Exit Left, Wordlessly is the title of the Modern Love column from this Sunday's NY Times. The column runs every week in the Styles section and it is usually the first section I pick up to read. Just as I admire well written 100 word stories, I admire these 1500 word articles which tell a complete story and pack a punch.
This week's story discusses the author's dilemma when not one, but two love relationships end with the man leaving suddenly and unexpectedly. Trying to undersatand how someone could be so kind, loving and generous and then leave without an explanation sends her to compare the men with Donald Draper, the lead player in the television show Mad Men. A review the author read describes Don as "The master of the pitch. someone who likes only beginnings and not what happens next." Her next attempt to fathom these events led her to an area of interest to those of us who are caregivers to Alzheimer's diseased partners or parents.

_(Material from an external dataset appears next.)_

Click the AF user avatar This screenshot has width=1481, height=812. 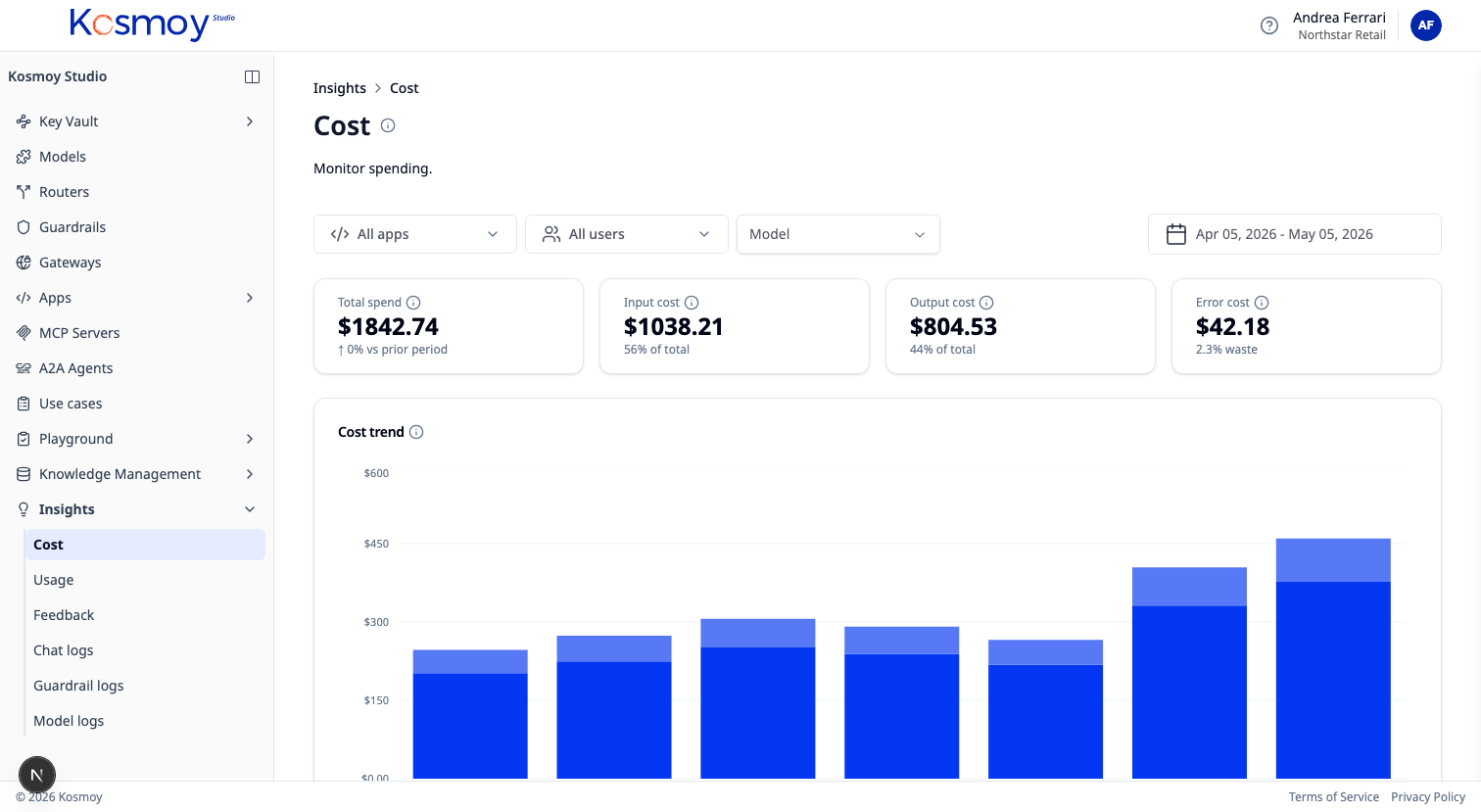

Although she does not mention the author or the title of the book in which she found her answer, the author reports the discovery of a "new" term, at least for her. AMBIGUOUS LOSS. This term is used to describe a death in which there is no body to bury or a spouse who "vanishes into Alzheimer's disease while still alive." Ambiguous loss is unfinished business, the author writes, without closure or understanding.
One of the women in my support group, Jean, lost her husband to death last week and she feels as if she has done most of her grieving already and that his demise is a blessing, a release from mindless suffering. She loved him dearly; she has closure and understanding.